* Any views expressed in this article are those of the author and not of Thomson Reuters Foundation.What the summit lacked in terms of power and money, it made up in brains and heart
BANGKOK (Thomson Reuters Foundation) - Earlier this month, I was in Bali, Indonesia, to cover a conference on women and climate change. There are so many climate meetings these days but this four-day conference stood out.
First, the venue was impressive. Instead of the usual four- or five-star hotel, the first “Summit on Women and Climate” was hosted at Green Camp, an eco-friendly learning space set in lush, spacious surroundings.
Meals were prepared mainly with ingredients from onsite organic gardens. They were served in an open area, buffet-style, but we cleared the plates ourselves - woven baskets with banana leaves on top. There was even a counter selling delicious ice lollies and cakes, all freshly made.
The open conference room had a soaring bamboo roof. The 80 or so participants sat on soft cushions or chairs in simple white covers. People dressed for comfort; it was refreshing to see not a single person in a suit.
What made this conference really memorable was the participants.
Co-organised by Global Greengrants Fund and the International Network of Women’s Funds (INWF), it was the first such meeting to focus on grassroots women leaders who are making a real difference on the ground, whether in fighting deforestation, defending land rights or initiating climate adaptation programmes. In the process, they have put their own lives at risk.
Most of them have had to fund their activism themselves. Many have had no support beyond a few thousand dollars in small grants – at a time when an estimated $359 billion in climate funding was available at the last count.
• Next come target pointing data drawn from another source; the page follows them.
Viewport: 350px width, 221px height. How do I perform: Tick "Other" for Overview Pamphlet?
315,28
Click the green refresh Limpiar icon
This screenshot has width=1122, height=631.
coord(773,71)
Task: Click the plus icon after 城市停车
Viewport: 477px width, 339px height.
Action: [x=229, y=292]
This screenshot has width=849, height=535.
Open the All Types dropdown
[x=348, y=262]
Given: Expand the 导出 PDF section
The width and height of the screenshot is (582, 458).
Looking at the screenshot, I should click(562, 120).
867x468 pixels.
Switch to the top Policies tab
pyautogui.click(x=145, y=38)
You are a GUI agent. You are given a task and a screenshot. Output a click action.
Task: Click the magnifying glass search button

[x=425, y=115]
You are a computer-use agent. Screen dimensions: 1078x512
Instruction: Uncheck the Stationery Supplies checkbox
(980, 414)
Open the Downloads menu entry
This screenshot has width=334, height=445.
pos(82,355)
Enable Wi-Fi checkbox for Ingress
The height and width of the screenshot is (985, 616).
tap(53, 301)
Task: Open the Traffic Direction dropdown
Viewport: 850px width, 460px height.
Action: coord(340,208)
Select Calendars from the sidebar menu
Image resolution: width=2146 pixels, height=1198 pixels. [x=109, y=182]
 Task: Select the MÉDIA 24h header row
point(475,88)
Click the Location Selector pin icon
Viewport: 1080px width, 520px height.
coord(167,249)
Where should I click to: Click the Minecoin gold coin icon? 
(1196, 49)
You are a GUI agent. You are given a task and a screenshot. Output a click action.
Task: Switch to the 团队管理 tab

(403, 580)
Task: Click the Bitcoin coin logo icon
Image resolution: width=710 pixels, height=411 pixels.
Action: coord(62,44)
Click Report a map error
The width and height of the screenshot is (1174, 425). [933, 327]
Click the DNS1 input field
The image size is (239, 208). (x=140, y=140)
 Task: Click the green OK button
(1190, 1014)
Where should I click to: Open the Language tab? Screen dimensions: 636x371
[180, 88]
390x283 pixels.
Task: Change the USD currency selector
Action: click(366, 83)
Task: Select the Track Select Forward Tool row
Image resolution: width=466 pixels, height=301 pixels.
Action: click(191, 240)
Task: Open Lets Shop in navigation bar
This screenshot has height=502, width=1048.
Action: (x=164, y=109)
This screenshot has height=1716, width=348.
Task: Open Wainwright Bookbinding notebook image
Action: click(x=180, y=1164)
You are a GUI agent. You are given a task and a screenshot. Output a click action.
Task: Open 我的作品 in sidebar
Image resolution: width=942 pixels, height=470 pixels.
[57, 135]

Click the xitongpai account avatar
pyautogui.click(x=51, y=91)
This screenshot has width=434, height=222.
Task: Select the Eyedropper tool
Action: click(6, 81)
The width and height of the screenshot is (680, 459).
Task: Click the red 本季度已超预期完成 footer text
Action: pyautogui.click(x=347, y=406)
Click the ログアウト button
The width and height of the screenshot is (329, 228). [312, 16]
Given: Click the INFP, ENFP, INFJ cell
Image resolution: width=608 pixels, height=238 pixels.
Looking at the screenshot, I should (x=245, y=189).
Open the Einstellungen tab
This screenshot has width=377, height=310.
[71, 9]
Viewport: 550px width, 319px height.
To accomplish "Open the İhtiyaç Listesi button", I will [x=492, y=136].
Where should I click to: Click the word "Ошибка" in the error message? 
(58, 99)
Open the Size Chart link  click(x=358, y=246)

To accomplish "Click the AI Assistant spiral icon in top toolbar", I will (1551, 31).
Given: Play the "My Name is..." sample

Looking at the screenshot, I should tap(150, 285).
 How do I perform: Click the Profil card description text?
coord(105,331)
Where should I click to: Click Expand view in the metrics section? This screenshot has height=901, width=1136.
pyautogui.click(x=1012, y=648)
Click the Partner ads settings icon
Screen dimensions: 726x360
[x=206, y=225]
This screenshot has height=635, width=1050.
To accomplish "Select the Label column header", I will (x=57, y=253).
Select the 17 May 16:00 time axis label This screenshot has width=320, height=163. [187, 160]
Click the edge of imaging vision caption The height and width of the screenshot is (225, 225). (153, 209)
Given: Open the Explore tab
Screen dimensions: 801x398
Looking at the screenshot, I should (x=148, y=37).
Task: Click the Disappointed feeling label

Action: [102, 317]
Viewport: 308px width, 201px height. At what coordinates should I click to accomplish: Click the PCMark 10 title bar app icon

Against all odds, these women leaders have managed to bring the management of forests back to local communities, forced deep-pocketed and politically connected mining companies, farmers and ranchers to get off their land, and led the relocation of Pacific islanders to a place less affected by climate change.
They have little financial reward for all their work – just the knowledge that their communities can now live dignified, sustainable lives as a result.
WALKING THE TALK
The Bali Summit was a chance for them to share experiences and ideas and come up with a plan to get their voices heard more widely. Small grant donors were there too. The atmosphere was friendly, positive and supportive.
It was in stark contrast to the big United Nations-led climate meetings I’ve covered, where inspiration can be in short supply and countries group together based on wealth and/or geography.
These events are usually held in big, swanky venues and attended by men in grey suits. Women made up only about a third of national delegations between 2008 and 2012.
These conferences are also tedious and often bad-tempered. At one meeting in Bangkok a few years ago, the negotiators - holding the future of our planet in their hands - spent two whole days bickering over the agenda.
Don’t just take my word for it.
David Fogarty, who used to be Reuters’ climate change correspondent, has similar memories, and he’s covered dozens of rounds of climate negotiations, called Conference of the Parties (COP).
“The thing that always got me was the lack of progress at COPs, despite the intense debates and back-room dealing,” he said.
“Everything was so caught up in procedural manoeuvring by blocs of nations, the long and bitter arguments over the wording of draft texts, the shameful watering down of ambition time after time, the endless bickering over who should cut emissions the most because of historical responsibilities,” he added.
Of course, the COP is not directly comparable with a grassroots summit - one is focused on the big picture and involves hundreds of people, while the other is all about the reality on the ground. But surely the disconnect should not be this wide when they share the same goal of managing climate change?
The Bali meeting may have lacked power and money, but it was full of heart and brains - intelligence, commitment and a “get on with it” attitude. And it gave this conference-jaded reporter a much-needed dose of optimism.